Why no CRL URL in the certificate?


#1

I have a brand new LE certificate and I have been testing it in various ways. I have a X509 audit tool that I wrote, among other things, it tries to follow the certificate chain to the root and check the CRLs on the way. For my server it reports ‘no CRL distribution point found’ When I manually check the certificate with openssl, sure enough there is no section X509v3 CRL Distribution Points. I can’t believe that this is an oversight, please educate me on the rationale for no CRL Distribution Points section.

Also, with my old thawte cert I got an A rating from https://www.ssllabs.com/ssltest/analyze.html now I get a B

This server’s certificate chain is incomplete. Grade capped to B.

Certificates provided 1 (1295 bytes)
Chain issues Incomplete

Path #1: Trusted
1 Sent by server taygeta.com

2 Extra download Let’s Encrypt Authority X3

3 In trust store DST Root CA X3 Self-signed

Is this a problem with my apache server config?


#2

The “incomplete chain” is because you’ve configured Apache to send only the certificate itself, not the accompanying intermediates. If you used the Certbot tool (or the same things under its older “letsencrypt” name) the intermediates are in the file chain.pem next to the cert.pem file you already added to your config. If you have a newer Apache (2.4.8 or newer), you can just change your config to refer to fullchain.pem, which has everything in it, on older versions they don’t understand how to handle that so add a directive like this

SSLCertificateChainFile "/path/to/chain.pem"
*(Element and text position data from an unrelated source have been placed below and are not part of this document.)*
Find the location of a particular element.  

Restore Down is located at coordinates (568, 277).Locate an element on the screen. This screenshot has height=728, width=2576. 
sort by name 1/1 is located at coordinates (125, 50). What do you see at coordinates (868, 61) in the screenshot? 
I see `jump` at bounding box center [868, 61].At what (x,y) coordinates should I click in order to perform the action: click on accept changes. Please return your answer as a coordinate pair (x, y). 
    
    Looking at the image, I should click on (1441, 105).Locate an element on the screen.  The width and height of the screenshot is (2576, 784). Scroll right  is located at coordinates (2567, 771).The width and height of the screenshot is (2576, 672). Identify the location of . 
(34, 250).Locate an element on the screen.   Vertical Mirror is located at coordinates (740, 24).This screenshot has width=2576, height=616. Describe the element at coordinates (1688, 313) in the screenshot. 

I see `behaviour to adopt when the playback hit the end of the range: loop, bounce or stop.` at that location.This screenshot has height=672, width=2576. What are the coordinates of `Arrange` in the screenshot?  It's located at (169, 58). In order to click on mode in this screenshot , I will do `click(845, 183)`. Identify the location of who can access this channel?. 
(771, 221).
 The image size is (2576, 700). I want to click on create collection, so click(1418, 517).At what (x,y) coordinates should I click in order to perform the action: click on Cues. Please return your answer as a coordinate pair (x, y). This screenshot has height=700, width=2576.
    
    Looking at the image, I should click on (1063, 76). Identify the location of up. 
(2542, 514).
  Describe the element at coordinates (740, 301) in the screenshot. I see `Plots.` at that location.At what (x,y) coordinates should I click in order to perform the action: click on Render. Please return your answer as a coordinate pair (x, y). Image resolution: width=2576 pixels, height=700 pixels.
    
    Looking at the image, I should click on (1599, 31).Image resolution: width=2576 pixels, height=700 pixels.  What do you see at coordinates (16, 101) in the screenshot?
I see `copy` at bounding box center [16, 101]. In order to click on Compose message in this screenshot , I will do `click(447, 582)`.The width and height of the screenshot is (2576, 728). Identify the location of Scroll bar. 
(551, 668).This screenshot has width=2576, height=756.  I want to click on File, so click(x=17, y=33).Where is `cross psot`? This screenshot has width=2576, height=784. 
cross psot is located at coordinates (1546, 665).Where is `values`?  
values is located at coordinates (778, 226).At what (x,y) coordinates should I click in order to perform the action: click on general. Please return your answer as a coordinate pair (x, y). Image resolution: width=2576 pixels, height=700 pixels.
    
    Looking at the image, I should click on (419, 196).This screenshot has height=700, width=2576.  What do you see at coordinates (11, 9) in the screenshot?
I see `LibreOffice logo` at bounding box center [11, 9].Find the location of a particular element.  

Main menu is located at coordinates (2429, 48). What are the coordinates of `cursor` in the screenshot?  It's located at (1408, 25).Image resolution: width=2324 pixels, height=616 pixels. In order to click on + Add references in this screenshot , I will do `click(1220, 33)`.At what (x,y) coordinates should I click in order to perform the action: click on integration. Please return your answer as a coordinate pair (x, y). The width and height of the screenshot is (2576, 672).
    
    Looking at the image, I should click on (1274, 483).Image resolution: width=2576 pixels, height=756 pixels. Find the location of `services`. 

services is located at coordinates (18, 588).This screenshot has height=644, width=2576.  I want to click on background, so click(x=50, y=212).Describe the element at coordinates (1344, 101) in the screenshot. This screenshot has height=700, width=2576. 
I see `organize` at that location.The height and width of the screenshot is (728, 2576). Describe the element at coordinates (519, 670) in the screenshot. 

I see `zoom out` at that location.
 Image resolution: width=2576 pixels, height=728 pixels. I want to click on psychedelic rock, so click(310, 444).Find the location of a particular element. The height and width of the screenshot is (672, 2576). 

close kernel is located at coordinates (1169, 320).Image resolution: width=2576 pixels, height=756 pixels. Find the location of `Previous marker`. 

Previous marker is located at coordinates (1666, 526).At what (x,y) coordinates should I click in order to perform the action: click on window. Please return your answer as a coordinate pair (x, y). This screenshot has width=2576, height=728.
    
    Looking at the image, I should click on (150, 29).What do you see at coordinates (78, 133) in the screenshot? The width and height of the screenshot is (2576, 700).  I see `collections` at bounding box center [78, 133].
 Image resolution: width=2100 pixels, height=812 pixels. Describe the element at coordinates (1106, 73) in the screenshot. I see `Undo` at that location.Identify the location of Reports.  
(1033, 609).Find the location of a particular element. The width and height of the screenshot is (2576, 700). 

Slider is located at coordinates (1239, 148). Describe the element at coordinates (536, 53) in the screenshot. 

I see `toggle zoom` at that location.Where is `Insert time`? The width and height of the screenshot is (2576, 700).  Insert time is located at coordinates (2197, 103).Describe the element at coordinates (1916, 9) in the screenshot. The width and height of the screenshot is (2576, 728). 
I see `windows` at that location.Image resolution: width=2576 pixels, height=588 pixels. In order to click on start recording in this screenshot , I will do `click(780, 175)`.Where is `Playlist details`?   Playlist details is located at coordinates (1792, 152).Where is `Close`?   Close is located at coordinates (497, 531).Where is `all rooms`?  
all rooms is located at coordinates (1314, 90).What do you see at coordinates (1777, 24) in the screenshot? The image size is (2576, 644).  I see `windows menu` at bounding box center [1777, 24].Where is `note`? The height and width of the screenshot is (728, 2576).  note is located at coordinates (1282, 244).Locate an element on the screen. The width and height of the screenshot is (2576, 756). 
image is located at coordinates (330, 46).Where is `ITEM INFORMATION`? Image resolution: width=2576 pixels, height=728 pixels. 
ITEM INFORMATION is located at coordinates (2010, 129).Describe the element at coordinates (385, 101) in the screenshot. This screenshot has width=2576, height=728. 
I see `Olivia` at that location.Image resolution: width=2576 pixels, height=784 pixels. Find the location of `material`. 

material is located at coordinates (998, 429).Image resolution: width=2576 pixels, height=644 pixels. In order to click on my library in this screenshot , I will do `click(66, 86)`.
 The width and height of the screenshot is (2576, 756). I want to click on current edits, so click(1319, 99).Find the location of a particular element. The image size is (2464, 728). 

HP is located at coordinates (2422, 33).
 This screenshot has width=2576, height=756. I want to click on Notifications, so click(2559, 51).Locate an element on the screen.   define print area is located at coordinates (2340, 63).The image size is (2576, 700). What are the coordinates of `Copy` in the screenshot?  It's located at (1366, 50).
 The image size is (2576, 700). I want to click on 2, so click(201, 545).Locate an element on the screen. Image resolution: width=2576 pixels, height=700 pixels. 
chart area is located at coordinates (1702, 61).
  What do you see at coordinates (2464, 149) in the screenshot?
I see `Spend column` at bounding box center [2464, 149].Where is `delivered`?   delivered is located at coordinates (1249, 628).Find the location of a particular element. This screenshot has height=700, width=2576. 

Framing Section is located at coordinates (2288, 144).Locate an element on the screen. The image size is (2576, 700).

The reason for no CRL is that Let’s Encrypt is (as you may have noticed) hugely popular, with millions of certificates and fully automated issuance and revocation. Even if they perhaps shouldn’t, or at least needn’t - thousands of people revoke Let’s Encrypt certificates every week, and a CRL would need to list all those revocations promptly. So if a CRL existed it’d be a huge file (or hundreds of small files). Instead of a CRL, Let’s Encrypt provides OCSP, the Online Certificate Status Protocol, which is a protocol whereby a client can ask a server (actually a CDN working from a stash of pre-signed answers) “Hey, is this certificate still OK?” and get a signed “OK” or “Not OK” response.

The Baseline Requirements for Certificate Authorities like Let’s Encrypt (rules they agree with the major trust stores like Microsoft, Apple, Mozilla etc.) say that it’s OK for end entity certificates like yours to only have OCSP instead of a CRL, but that intermediate certificates must offer a CRL even if they also have OCSP.

Eventually, perhaps quite a few years from now, the intention is that online things like web browsers will mostly rely on something called OCSP Stapling, which avoids most of the problems with both CRLs and OCSP as it is normally used today. In OCSP Stapling the web server is responsible for fetching an OCSP response signed by the CA, and presents that to the client when they connect, so the client doesn’t need to do a separate connection. But since you use Apache I don’t recommend switching this on today because the Apache httpd doesn’t yet do stapling very well.


#3

Answering my own question…yes it was an apache config issue, I put the LE cert at SSLCertificateFile and not at SSLCertificateChainFile. I fixed that and got my A back


#4

CRL is crap and outdated. Read about OCSP.


#5

This topic was automatically closed 30 days after the last reply. New replies are no longer allowed.